- PROBLEM DETAILS:
Nothing but a full, exact copy of the data is needed.

- SUPPLIED DATA:
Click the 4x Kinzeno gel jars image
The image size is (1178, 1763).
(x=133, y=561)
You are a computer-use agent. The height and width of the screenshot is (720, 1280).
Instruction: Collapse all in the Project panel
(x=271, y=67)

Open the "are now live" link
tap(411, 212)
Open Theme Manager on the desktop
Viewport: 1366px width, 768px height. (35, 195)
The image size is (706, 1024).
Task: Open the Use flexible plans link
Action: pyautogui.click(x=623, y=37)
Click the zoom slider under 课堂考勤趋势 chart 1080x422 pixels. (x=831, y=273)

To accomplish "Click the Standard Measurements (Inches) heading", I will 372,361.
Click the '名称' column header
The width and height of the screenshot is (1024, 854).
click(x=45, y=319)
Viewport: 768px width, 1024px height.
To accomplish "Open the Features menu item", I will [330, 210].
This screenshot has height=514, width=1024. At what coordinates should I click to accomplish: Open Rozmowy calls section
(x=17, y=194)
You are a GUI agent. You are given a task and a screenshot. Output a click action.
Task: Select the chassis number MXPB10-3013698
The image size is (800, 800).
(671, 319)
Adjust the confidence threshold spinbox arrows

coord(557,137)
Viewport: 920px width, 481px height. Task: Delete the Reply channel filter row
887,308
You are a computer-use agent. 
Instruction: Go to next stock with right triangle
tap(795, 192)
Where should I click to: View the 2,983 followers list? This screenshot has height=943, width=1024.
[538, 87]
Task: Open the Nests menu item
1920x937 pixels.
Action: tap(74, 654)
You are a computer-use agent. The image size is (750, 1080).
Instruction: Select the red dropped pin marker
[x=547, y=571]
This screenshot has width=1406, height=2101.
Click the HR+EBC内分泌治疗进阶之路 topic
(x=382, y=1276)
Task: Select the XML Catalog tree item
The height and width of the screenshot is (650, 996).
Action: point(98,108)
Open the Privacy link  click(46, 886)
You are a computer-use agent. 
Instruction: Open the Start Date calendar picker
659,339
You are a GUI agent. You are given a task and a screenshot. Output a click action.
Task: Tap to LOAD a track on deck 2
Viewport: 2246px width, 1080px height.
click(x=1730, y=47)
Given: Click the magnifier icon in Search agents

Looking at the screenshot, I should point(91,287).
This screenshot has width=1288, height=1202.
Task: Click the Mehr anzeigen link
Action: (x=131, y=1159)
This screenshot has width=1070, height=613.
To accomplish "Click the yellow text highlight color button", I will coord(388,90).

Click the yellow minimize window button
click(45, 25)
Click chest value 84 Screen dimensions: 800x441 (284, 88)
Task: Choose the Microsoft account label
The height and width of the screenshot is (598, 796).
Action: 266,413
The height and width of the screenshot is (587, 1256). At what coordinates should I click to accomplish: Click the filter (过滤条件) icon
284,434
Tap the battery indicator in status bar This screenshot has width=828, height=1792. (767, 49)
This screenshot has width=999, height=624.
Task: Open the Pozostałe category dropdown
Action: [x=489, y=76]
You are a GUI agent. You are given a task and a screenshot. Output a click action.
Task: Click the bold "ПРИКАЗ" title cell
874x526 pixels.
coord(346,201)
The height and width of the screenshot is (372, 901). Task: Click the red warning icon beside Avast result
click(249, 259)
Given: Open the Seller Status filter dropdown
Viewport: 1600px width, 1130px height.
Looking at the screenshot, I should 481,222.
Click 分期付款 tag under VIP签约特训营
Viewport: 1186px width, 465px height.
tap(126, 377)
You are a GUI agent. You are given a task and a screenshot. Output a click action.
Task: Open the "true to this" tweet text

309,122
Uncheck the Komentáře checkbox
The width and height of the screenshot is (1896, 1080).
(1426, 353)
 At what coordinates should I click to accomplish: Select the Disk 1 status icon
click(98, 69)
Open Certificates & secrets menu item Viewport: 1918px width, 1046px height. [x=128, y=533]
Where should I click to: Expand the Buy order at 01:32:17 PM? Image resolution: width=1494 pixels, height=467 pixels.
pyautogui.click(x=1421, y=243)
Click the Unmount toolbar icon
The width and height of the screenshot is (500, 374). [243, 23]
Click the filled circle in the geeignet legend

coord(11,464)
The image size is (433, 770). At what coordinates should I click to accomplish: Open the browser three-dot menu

- FINISHED EXERCISE:
Click the 4x Kinzeno gel jars image
The image size is (1178, 1763).
(x=133, y=561)
You are a computer-use agent. The height and width of the screenshot is (720, 1280).
Instruction: Collapse all in the Project panel
(x=271, y=67)

Open the "are now live" link
tap(411, 212)
Open Theme Manager on the desktop
Viewport: 1366px width, 768px height. (35, 195)
The image size is (706, 1024).
Task: Open the Use flexible plans link
Action: pyautogui.click(x=623, y=37)
Click the zoom slider under 课堂考勤趋势 chart 1080x422 pixels. (x=831, y=273)

To accomplish "Click the Standard Measurements (Inches) heading", I will 372,361.
Click the '名称' column header
The width and height of the screenshot is (1024, 854).
click(x=45, y=319)
Viewport: 768px width, 1024px height.
To accomplish "Open the Features menu item", I will [330, 210].
This screenshot has height=514, width=1024. At what coordinates should I click to accomplish: Open Rozmowy calls section
(x=17, y=194)
You are a GUI agent. You are given a task and a screenshot. Output a click action.
Task: Select the chassis number MXPB10-3013698
The image size is (800, 800).
(671, 319)
Adjust the confidence threshold spinbox arrows

coord(557,137)
Viewport: 920px width, 481px height. Task: Delete the Reply channel filter row
887,308
You are a computer-use agent. 
Instruction: Go to next stock with right triangle
tap(795, 192)
Where should I click to: View the 2,983 followers list? This screenshot has height=943, width=1024.
[538, 87]
Task: Open the Nests menu item
1920x937 pixels.
Action: tap(74, 654)
You are a computer-use agent. The image size is (750, 1080).
Instruction: Select the red dropped pin marker
[x=547, y=571]
This screenshot has width=1406, height=2101.
Click the HR+EBC内分泌治疗进阶之路 topic
(x=382, y=1276)
Task: Select the XML Catalog tree item
The height and width of the screenshot is (650, 996).
Action: point(98,108)
Open the Privacy link  click(46, 886)
You are a computer-use agent. 
Instruction: Open the Start Date calendar picker
659,339
You are a GUI agent. You are given a task and a screenshot. Output a click action.
Task: Tap to LOAD a track on deck 2
Viewport: 2246px width, 1080px height.
click(x=1730, y=47)
Given: Click the magnifier icon in Search agents

Looking at the screenshot, I should point(91,287).
This screenshot has width=1288, height=1202.
Task: Click the Mehr anzeigen link
Action: (x=131, y=1159)
This screenshot has width=1070, height=613.
To accomplish "Click the yellow text highlight color button", I will coord(388,90).

Click the yellow minimize window button
click(45, 25)
Click chest value 84 Screen dimensions: 800x441 (284, 88)
Task: Choose the Microsoft account label
The height and width of the screenshot is (598, 796).
Action: 266,413
The height and width of the screenshot is (587, 1256). At what coordinates should I click to accomplish: Click the filter (过滤条件) icon
284,434
Tap the battery indicator in status bar This screenshot has width=828, height=1792. (767, 49)
This screenshot has width=999, height=624.
Task: Open the Pozostałe category dropdown
Action: [x=489, y=76]
You are a GUI agent. You are given a task and a screenshot. Output a click action.
Task: Click the bold "ПРИКАЗ" title cell
874x526 pixels.
coord(346,201)
The height and width of the screenshot is (372, 901). Task: Click the red warning icon beside Avast result
click(249, 259)
Given: Open the Seller Status filter dropdown
Viewport: 1600px width, 1130px height.
Looking at the screenshot, I should 481,222.
Click 分期付款 tag under VIP签约特训营
Viewport: 1186px width, 465px height.
tap(126, 377)
You are a GUI agent. You are given a task and a screenshot. Output a click action.
Task: Open the "true to this" tweet text

309,122
Uncheck the Komentáře checkbox
The width and height of the screenshot is (1896, 1080).
(1426, 353)
 At what coordinates should I click to accomplish: Select the Disk 1 status icon
click(98, 69)
Open Certificates & secrets menu item Viewport: 1918px width, 1046px height. [x=128, y=533]
Where should I click to: Expand the Buy order at 01:32:17 PM? Image resolution: width=1494 pixels, height=467 pixels.
pyautogui.click(x=1421, y=243)
Click the Unmount toolbar icon
The width and height of the screenshot is (500, 374). [243, 23]
Click the filled circle in the geeignet legend

coord(11,464)
The image size is (433, 770). At what coordinates should I click to accomplish: Open the browser three-dot menu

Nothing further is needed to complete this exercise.